Your output must be the line containing "279x300 pixels." followed by every later line in the entries below, all copied exactly.

**********

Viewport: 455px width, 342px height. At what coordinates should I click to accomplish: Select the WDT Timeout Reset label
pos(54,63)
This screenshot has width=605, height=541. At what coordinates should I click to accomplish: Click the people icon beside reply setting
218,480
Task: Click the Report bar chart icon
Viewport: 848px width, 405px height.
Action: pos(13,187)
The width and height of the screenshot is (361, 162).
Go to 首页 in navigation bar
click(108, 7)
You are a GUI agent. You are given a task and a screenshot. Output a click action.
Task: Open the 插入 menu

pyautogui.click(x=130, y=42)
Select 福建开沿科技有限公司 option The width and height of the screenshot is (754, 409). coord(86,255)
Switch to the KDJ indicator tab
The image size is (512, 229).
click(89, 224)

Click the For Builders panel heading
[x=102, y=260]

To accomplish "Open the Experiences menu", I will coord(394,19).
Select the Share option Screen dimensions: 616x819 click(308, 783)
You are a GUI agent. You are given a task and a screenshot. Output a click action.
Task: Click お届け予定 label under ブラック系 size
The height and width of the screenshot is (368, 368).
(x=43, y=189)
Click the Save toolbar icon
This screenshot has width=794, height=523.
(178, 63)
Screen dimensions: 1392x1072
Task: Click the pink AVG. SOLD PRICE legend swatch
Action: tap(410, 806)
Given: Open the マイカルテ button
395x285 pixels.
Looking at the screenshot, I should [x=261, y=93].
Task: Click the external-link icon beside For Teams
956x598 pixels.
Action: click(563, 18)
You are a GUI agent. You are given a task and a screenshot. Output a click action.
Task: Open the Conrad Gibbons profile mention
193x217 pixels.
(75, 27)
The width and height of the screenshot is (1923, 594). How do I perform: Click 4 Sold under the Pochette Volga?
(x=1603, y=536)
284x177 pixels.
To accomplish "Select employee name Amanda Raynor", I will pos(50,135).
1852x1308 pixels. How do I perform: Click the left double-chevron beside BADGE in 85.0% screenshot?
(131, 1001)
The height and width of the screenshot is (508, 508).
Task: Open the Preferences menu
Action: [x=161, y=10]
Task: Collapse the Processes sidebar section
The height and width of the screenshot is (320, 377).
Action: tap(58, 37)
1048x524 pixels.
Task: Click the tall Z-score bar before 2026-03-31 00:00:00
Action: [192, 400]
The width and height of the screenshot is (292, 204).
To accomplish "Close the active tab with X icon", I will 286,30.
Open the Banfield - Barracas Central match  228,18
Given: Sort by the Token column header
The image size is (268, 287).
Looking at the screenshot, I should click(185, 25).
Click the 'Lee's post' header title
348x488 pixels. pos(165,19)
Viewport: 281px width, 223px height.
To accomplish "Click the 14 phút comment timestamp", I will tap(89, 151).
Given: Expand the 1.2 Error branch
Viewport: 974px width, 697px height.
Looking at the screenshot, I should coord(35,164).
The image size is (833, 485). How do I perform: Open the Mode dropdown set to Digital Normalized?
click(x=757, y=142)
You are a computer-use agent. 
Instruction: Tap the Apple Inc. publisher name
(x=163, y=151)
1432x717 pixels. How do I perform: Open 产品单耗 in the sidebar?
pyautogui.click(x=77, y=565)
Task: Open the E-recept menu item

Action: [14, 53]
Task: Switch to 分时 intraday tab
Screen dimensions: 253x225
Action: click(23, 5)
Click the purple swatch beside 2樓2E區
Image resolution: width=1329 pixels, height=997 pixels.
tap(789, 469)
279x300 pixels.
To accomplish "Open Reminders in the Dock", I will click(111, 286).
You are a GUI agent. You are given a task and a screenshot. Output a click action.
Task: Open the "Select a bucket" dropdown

**********

### EXERCISE RESPONSE
279x300 pixels.
To accomplish "Open Reminders in the Dock", I will click(111, 286).
You are a GUI agent. You are given a task and a screenshot. Output a click action.
Task: Open the "Select a bucket" dropdown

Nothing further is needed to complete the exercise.